Na Páscoa, lembrar os cristãos perseguidos

Nota à la Minuta
Sexta-feira, 19 Abril 2019
Na Páscoa, lembrar os cristãos perseguidos
  • Alberto Magalhães

 

 

Hoje, Sexta-Feira Santa para os cristãos, parece-me uma boa ocasião para relembrar a importância da liberdade religiosa, entendida como liberdade de culto, liberdade de converter e ser convertido e, ainda, a liberdade de não professar religião alguma.

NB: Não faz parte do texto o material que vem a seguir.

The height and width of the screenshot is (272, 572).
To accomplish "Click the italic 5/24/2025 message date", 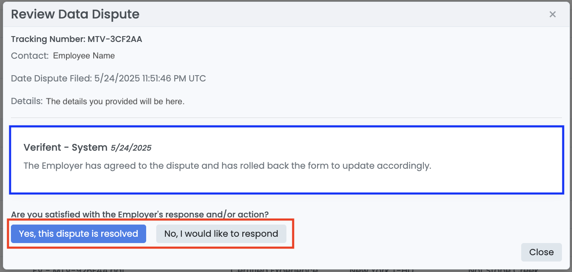I will (x=131, y=148).
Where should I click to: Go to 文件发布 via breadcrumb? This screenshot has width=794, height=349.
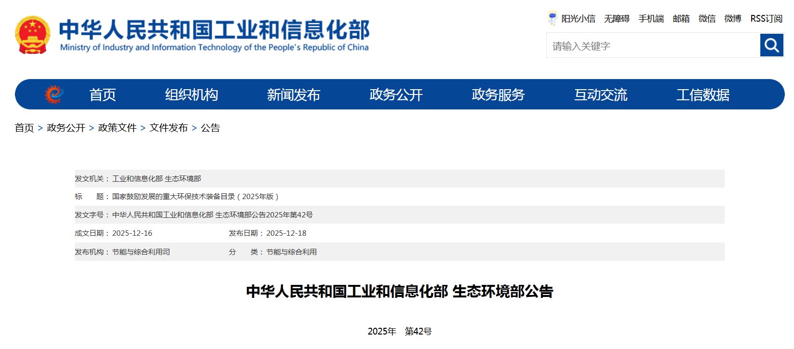point(168,128)
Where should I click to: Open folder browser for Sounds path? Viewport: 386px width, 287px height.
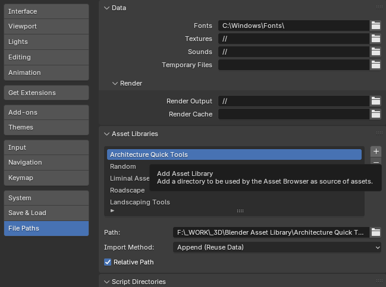tap(375, 52)
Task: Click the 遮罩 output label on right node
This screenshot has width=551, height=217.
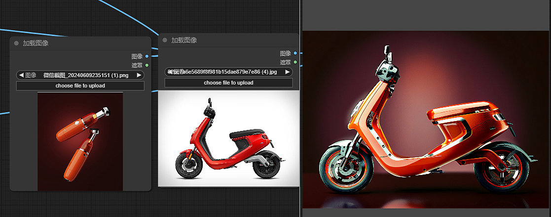Action: [285, 62]
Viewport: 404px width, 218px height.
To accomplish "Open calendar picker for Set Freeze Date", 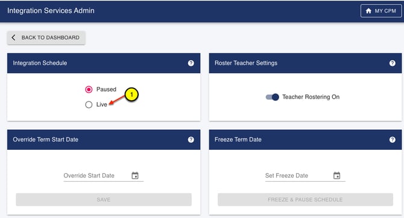I will [x=336, y=176].
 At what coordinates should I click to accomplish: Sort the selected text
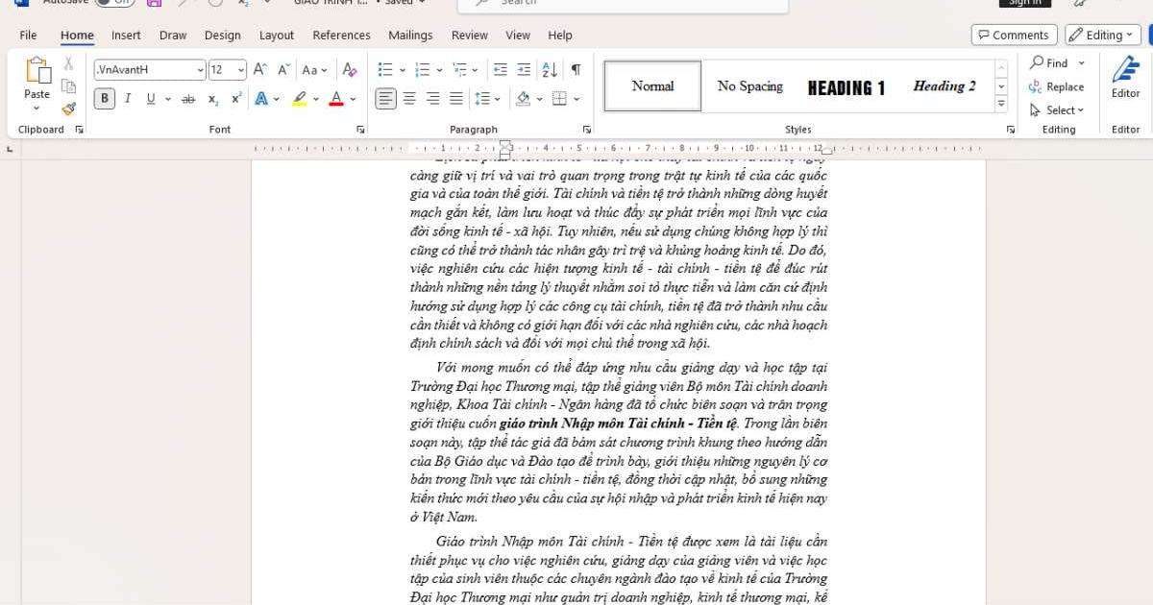point(549,70)
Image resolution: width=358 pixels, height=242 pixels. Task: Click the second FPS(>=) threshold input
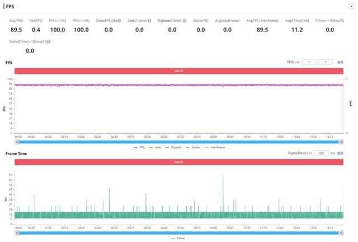click(x=326, y=62)
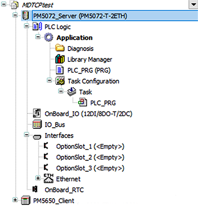198x207 pixels.
Task: Expand the Ethernet node
Action: point(38,178)
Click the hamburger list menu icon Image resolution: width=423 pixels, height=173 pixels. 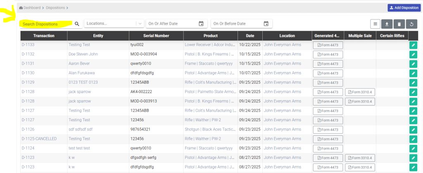coord(375,24)
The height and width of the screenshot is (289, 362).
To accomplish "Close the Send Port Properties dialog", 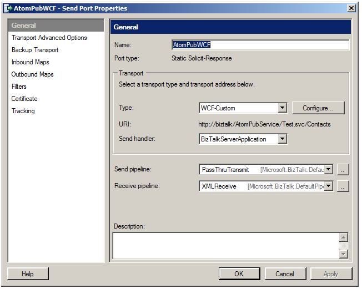I will [x=351, y=8].
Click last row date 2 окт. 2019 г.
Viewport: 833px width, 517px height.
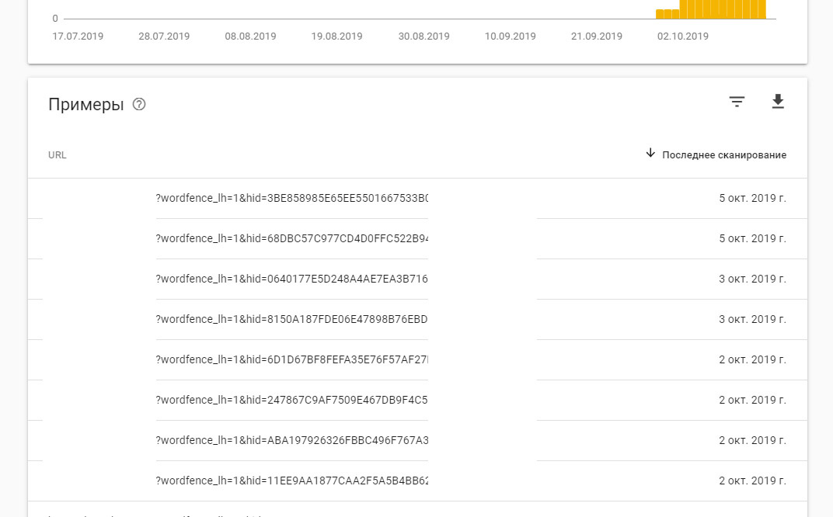pos(752,481)
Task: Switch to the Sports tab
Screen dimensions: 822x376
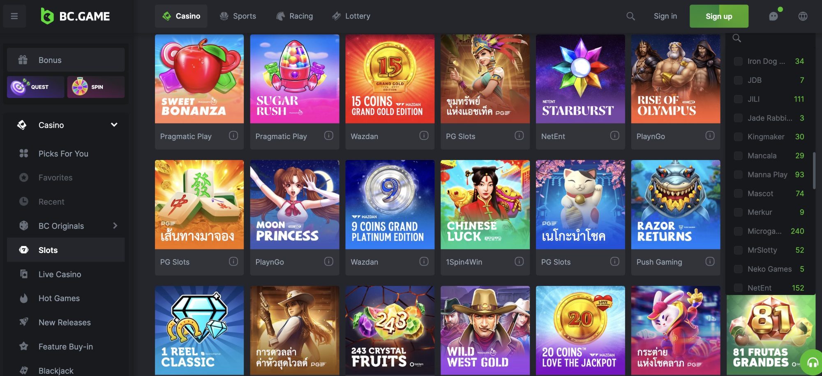Action: pyautogui.click(x=238, y=16)

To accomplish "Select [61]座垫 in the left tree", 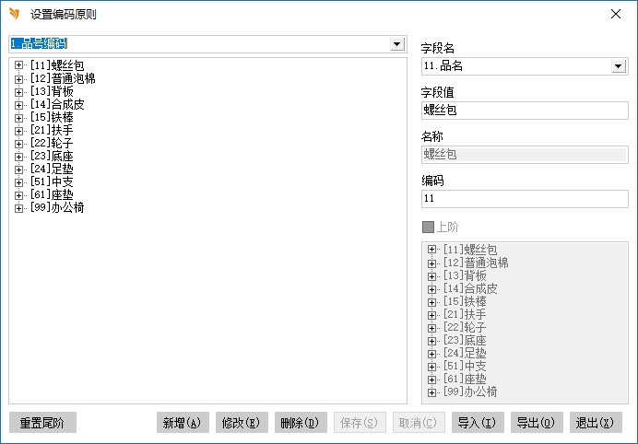I will click(53, 194).
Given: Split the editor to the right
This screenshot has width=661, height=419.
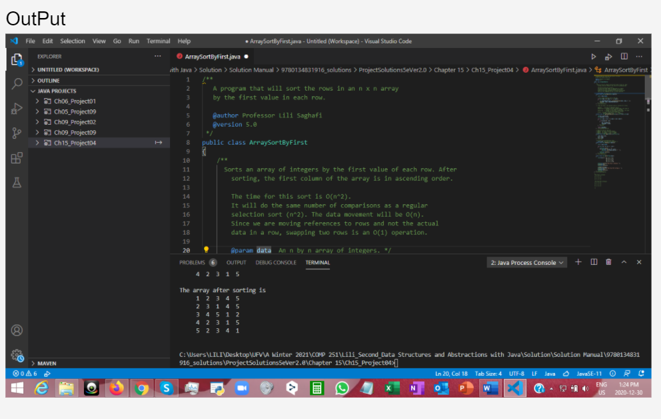Looking at the screenshot, I should click(624, 57).
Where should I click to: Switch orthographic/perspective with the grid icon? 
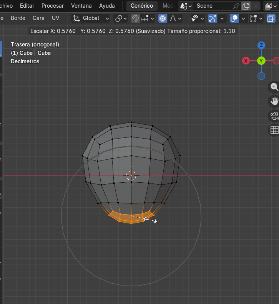click(274, 130)
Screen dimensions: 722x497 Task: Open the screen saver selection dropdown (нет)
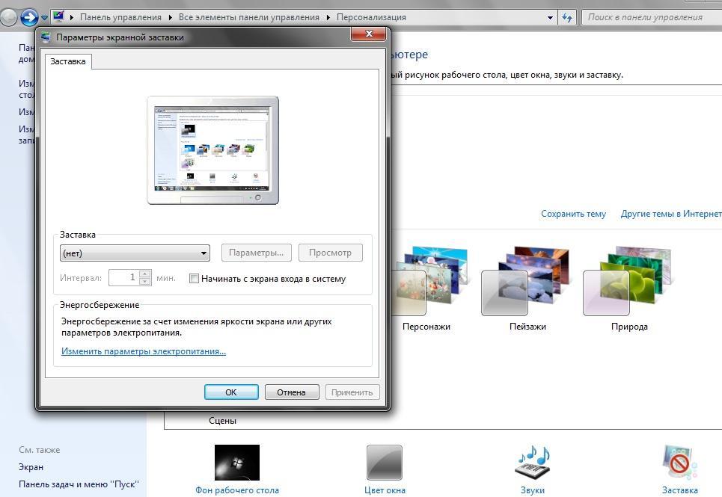[x=135, y=253]
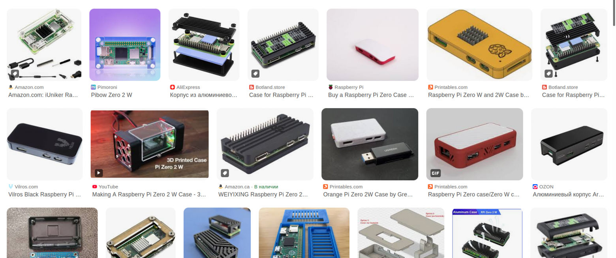Open Vilros Black Raspberry Pi result title
This screenshot has height=258, width=616.
coord(45,194)
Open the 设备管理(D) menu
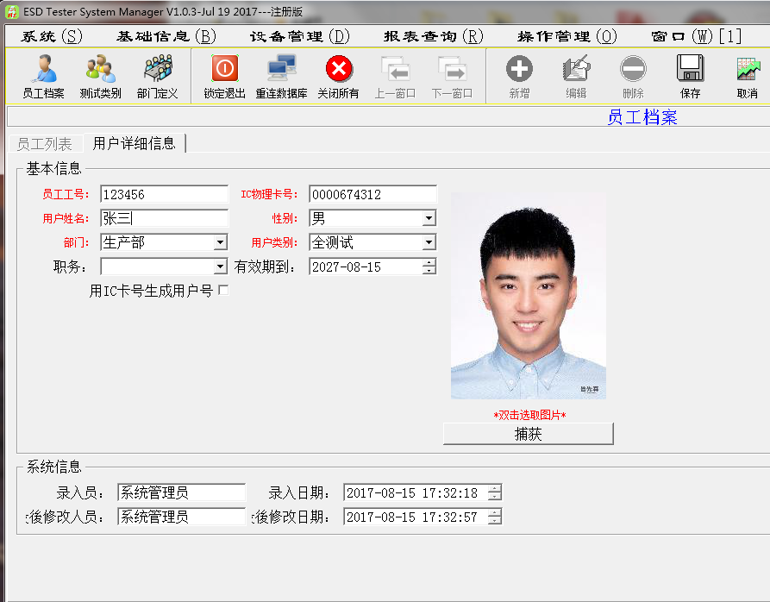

A ocasião é boa também porque, por esse mundo fora, existem milhões de cristãos obrigados ao culto privado ou à clandestinidade. Centenas de milhar são perseguidos e molestados, dezenas de milhar têm sido aprisionados e assassinados.

No Iraque, por exemplo, em 2015 existiam 275 mil cristãos. Dois anos depois eram menos de 200 mil. Também na Síria do Daesh e na Nigéria do Boko Haram, os cristãos foram alvo de genocídio. Na India é cada vez mais difícil ser cristão. Na Coreia do Norte os cristãos são internados em campos de trabalhos forçados e, na China, o presidente Xi Jinping considera o Cristianismo uma forma de “infiltração estrangeira”, sem que a sua xenofobia indigne um módico de europeus.

Da mesma forma, enquanto no ocidente existe uma sensibilidade progressista exacerbada contra qualquer manifestação de “islamofobia”, a generalizada “cristianofobia”, patente em numerosos países muçulmanos, por vezes oficialmente consagrada, não merece das nossas hostes multiculturais um esboço de protesto.

Talvez seja tempo de acordar para o sofrimento das minorias cristãs.